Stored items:
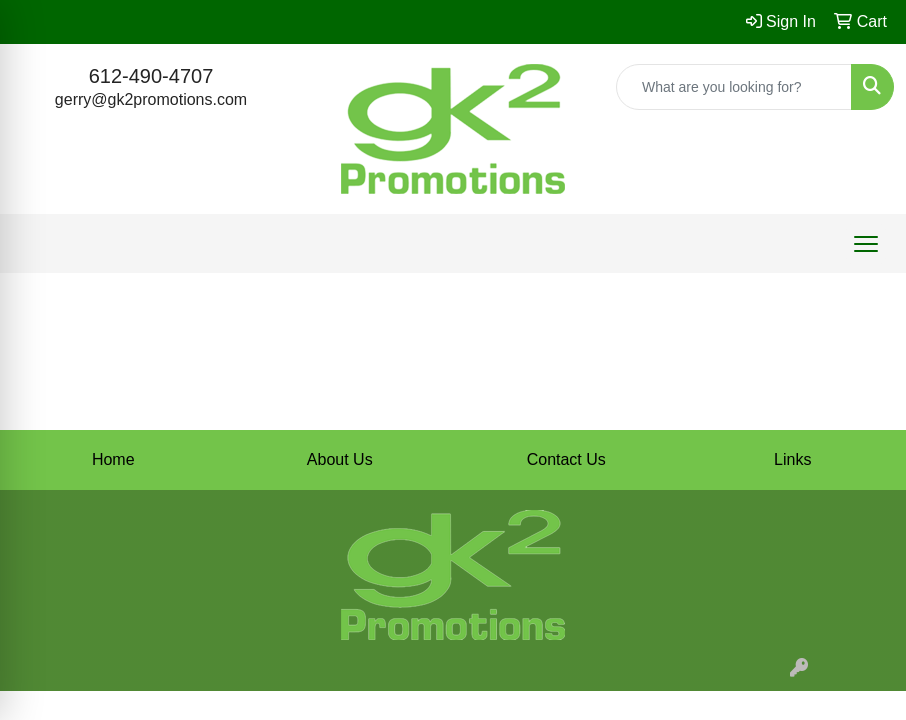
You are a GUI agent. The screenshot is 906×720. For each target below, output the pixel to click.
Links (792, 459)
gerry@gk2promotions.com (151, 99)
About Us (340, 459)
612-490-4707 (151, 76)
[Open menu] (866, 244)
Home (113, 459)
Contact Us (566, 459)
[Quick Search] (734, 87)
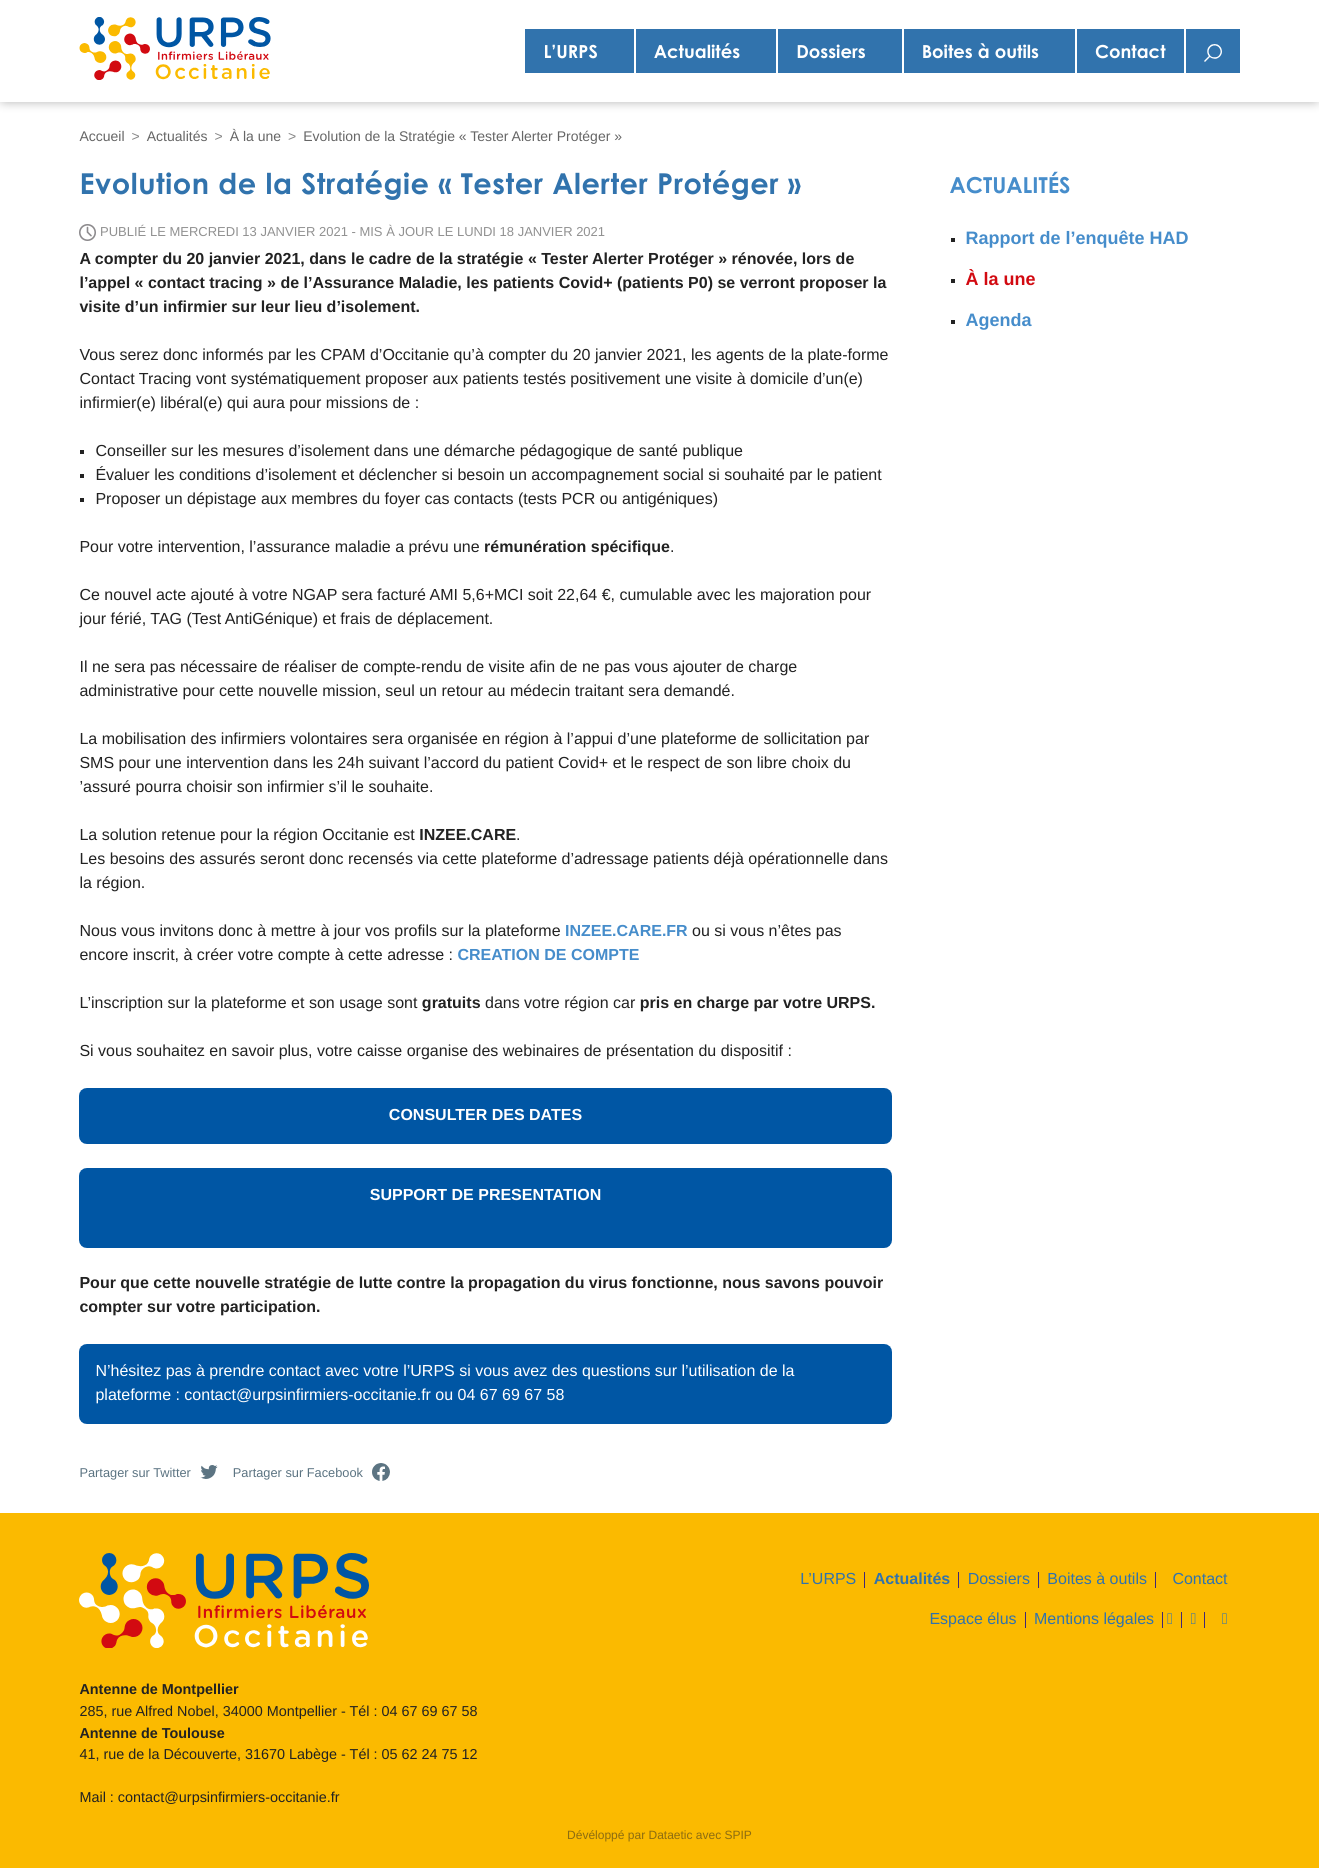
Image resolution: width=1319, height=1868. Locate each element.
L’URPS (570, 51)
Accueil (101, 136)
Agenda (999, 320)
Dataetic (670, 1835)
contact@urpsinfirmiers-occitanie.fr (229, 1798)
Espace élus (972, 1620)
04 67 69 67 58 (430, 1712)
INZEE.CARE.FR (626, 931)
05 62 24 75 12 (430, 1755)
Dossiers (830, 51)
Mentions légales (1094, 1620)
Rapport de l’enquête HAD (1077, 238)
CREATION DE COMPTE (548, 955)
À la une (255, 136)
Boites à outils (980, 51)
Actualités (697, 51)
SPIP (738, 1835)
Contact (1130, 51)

Your instructions
Copy every line of the items above verbatim. Omit the picture lines.

Full answer
You are a GUI agent. The screenshot is 906×720. For each target below, output the pixel to click.
Links (792, 459)
gerry@gk2promotions.com (151, 99)
About Us (340, 459)
612-490-4707 (151, 76)
[Open menu] (866, 244)
Home (113, 459)
Contact Us (566, 459)
[Quick Search] (734, 87)
Image resolution: width=1319, height=1868. Locate each element.
L’URPS (570, 51)
Accueil (101, 136)
Agenda (999, 320)
Dataetic (670, 1835)
contact@urpsinfirmiers-occitanie.fr (229, 1798)
Espace élus (972, 1620)
04 67 69 67 58 (430, 1712)
INZEE.CARE.FR (626, 931)
05 62 24 75 12 (430, 1755)
Dossiers (830, 51)
Mentions légales (1094, 1620)
Rapport de l’enquête HAD (1077, 238)
CREATION DE COMPTE (548, 955)
À la une (255, 136)
Boites à outils (980, 51)
Actualités (697, 51)
SPIP (738, 1835)
Contact (1130, 51)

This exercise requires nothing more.